▶
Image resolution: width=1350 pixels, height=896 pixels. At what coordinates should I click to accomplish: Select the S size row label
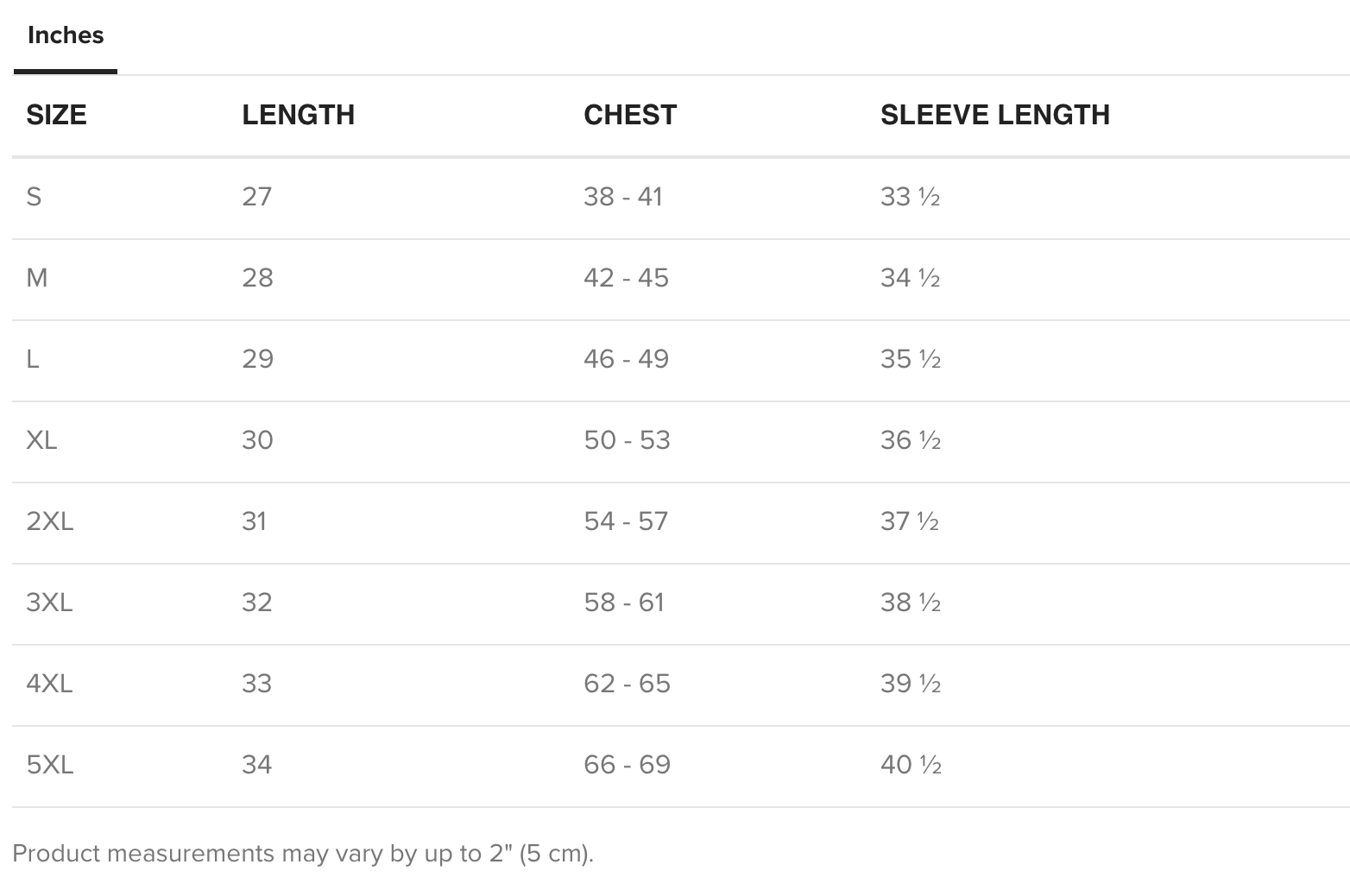(x=34, y=197)
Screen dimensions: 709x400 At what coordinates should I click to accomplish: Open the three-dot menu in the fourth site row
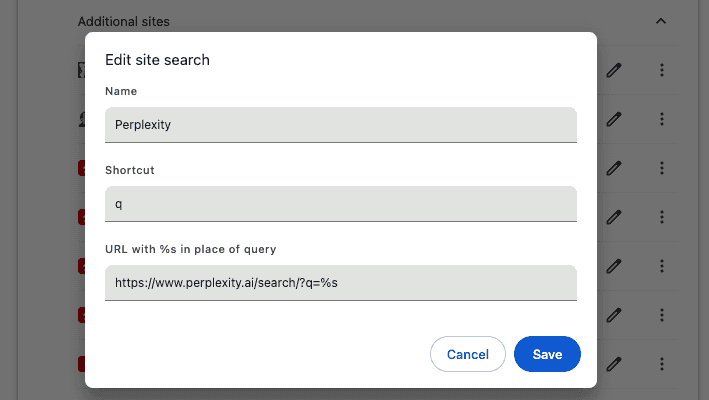point(662,217)
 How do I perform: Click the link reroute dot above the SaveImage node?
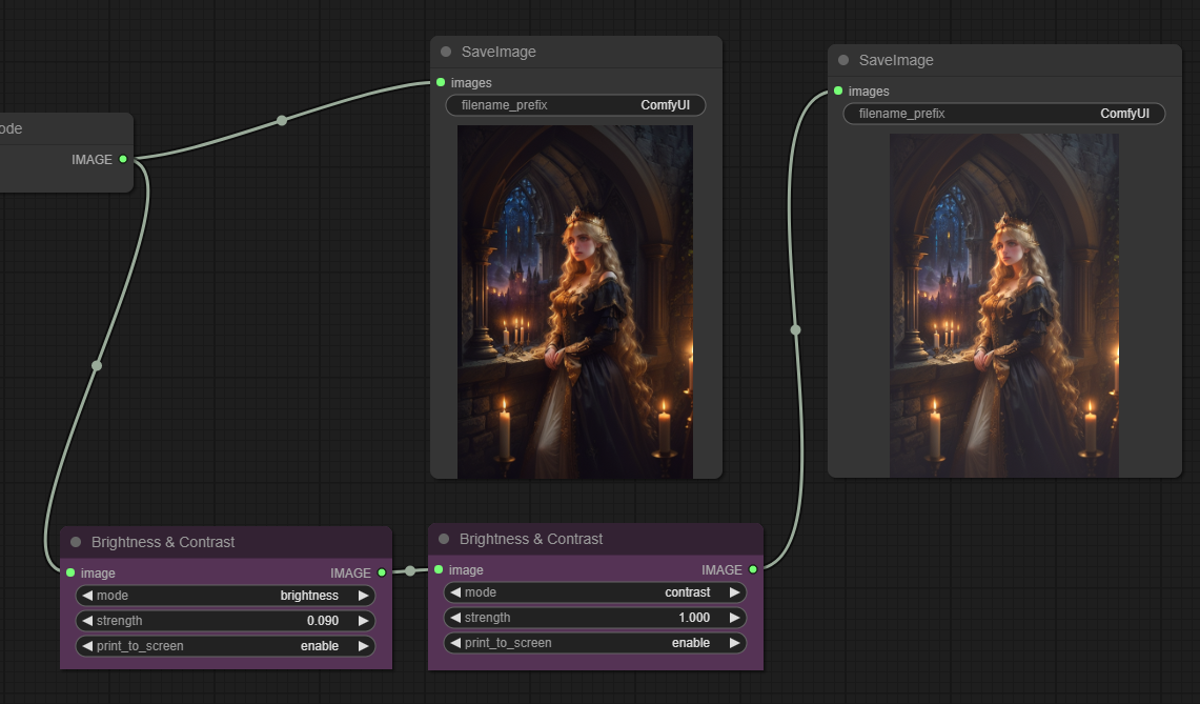point(281,119)
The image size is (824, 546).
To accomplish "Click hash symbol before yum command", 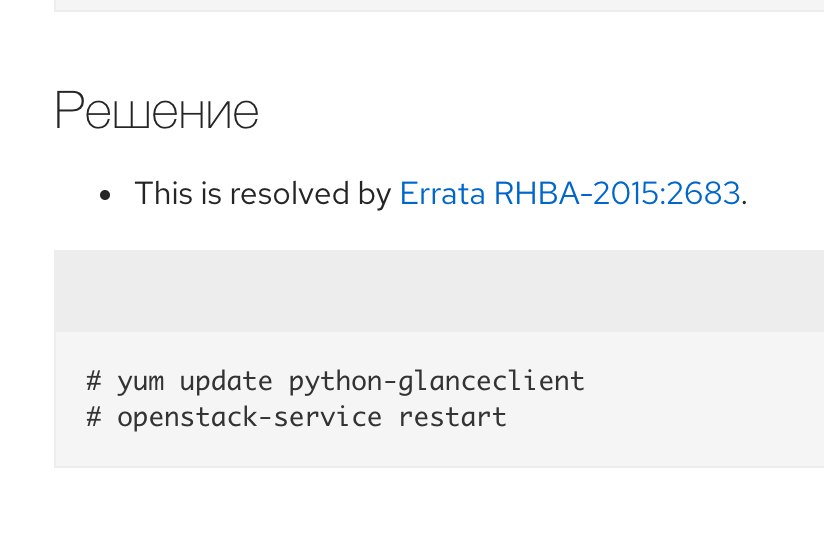I will [x=94, y=380].
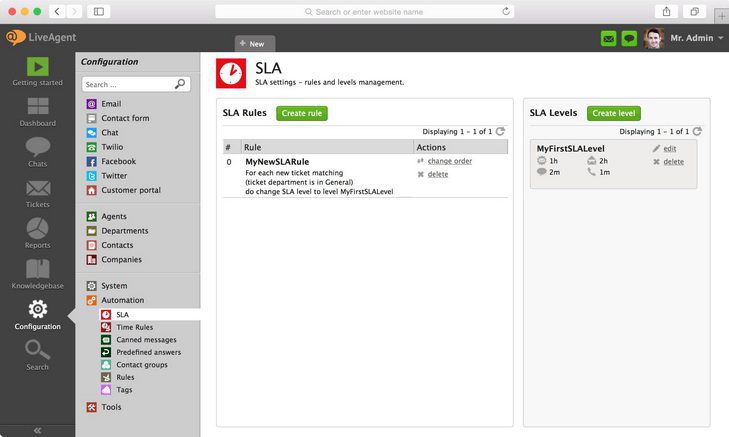Open Knowledgebase in the left sidebar
The image size is (729, 437).
[x=37, y=274]
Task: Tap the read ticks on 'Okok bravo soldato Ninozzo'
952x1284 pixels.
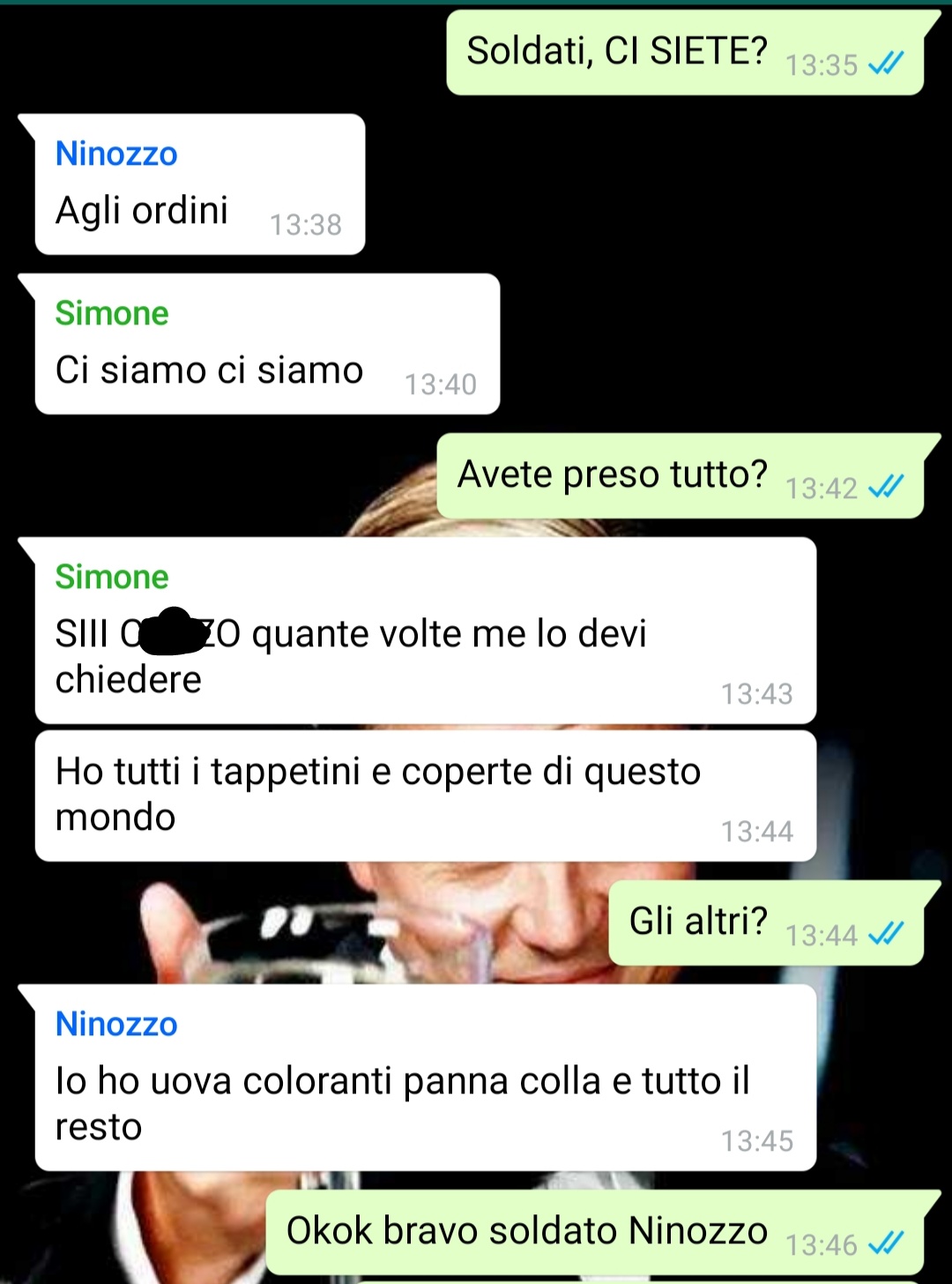Action: (886, 1243)
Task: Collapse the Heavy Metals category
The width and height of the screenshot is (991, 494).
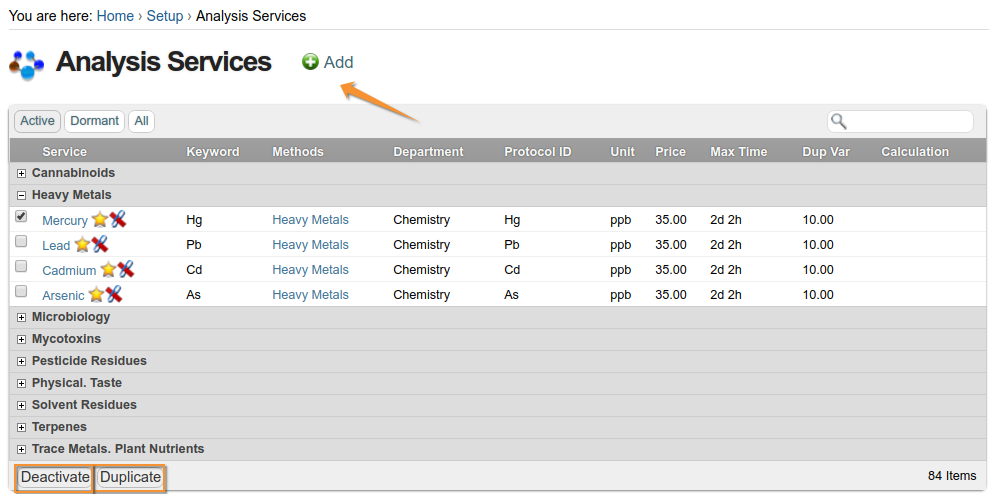Action: tap(21, 195)
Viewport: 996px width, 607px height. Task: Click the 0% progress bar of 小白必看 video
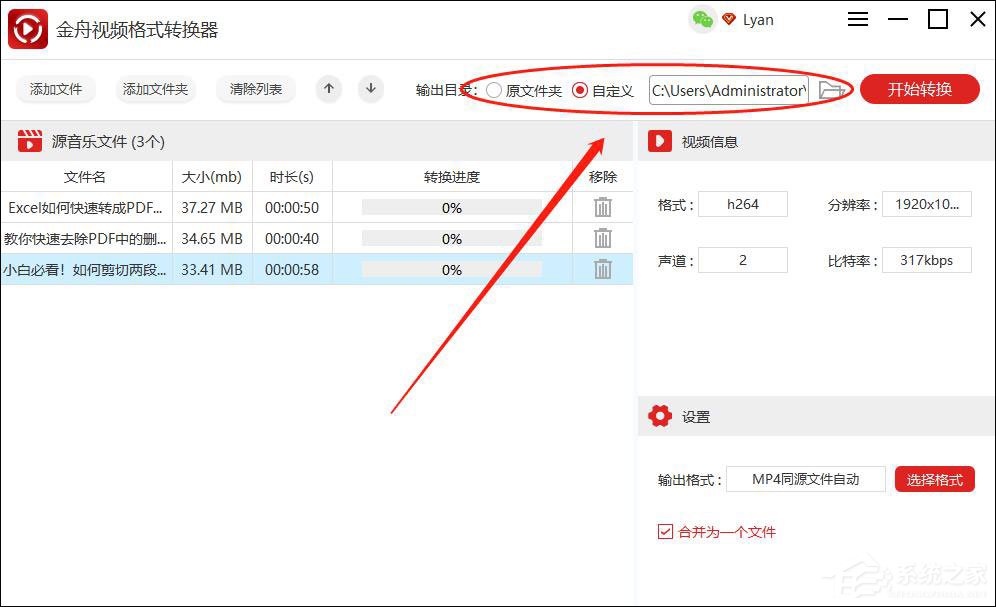tap(451, 269)
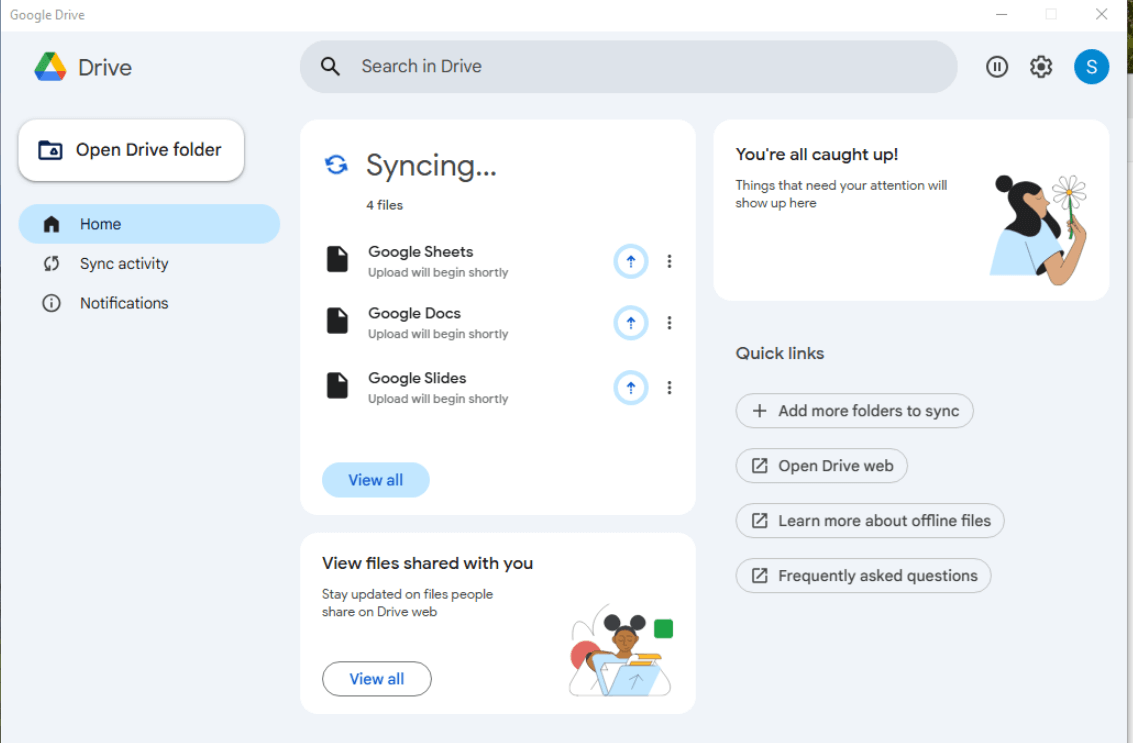The height and width of the screenshot is (743, 1133).
Task: Click the Google Drive logo
Action: pyautogui.click(x=51, y=67)
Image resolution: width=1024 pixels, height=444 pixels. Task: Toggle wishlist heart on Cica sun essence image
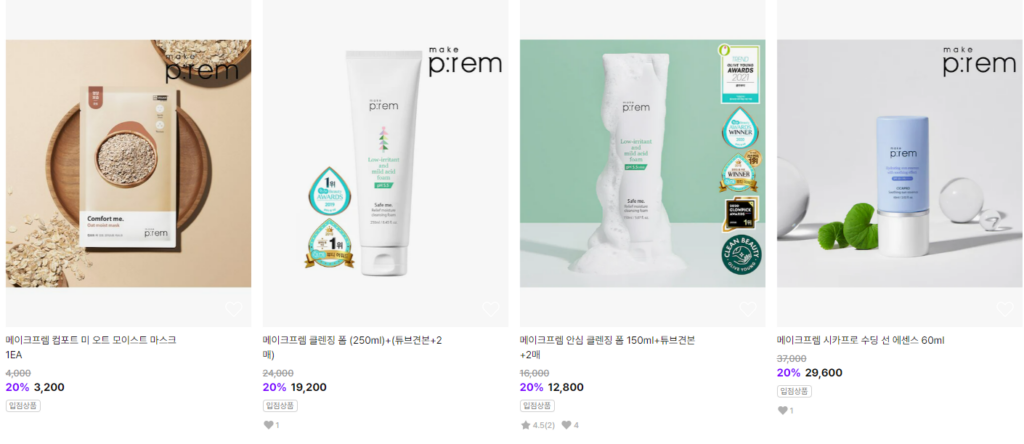pyautogui.click(x=1005, y=309)
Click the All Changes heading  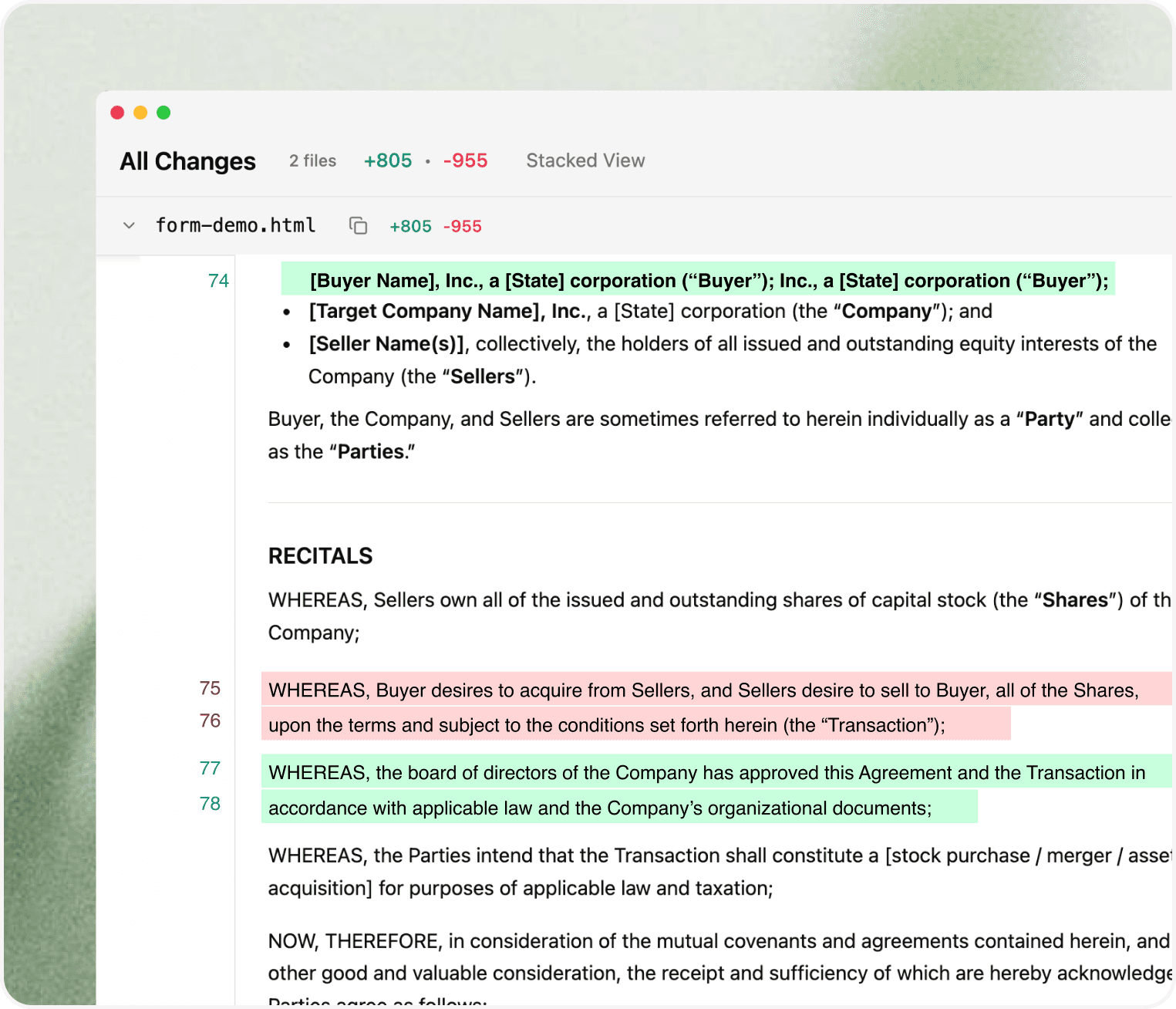(x=187, y=161)
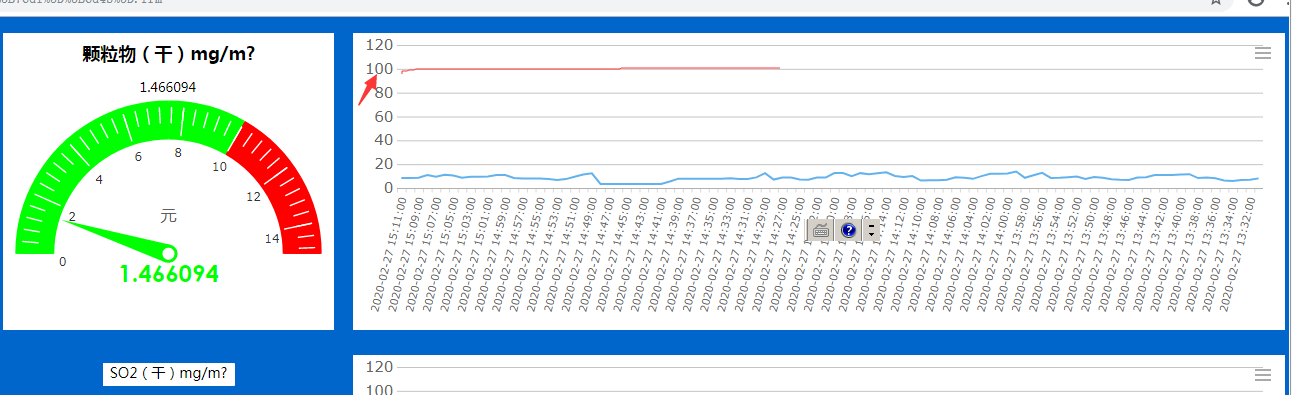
◀
■ What to work on:
Begin at the first line of the entries and end at the line containing "The image size is (824, 546).": write out each line exactly, skipping pictures.

■ Answer:
Image resolution: width=1350 pixels, height=896 pixels. At what coordinates should I click to accomplish: Select the S size row label
(x=34, y=197)
Screen dimensions: 709x400 At what coordinates should I click to accomplish: Open the three-dot menu in the fourth site row
point(662,217)
 How do I perform: Click the link reroute dot above the SaveImage node?
point(281,119)
The image size is (824, 546).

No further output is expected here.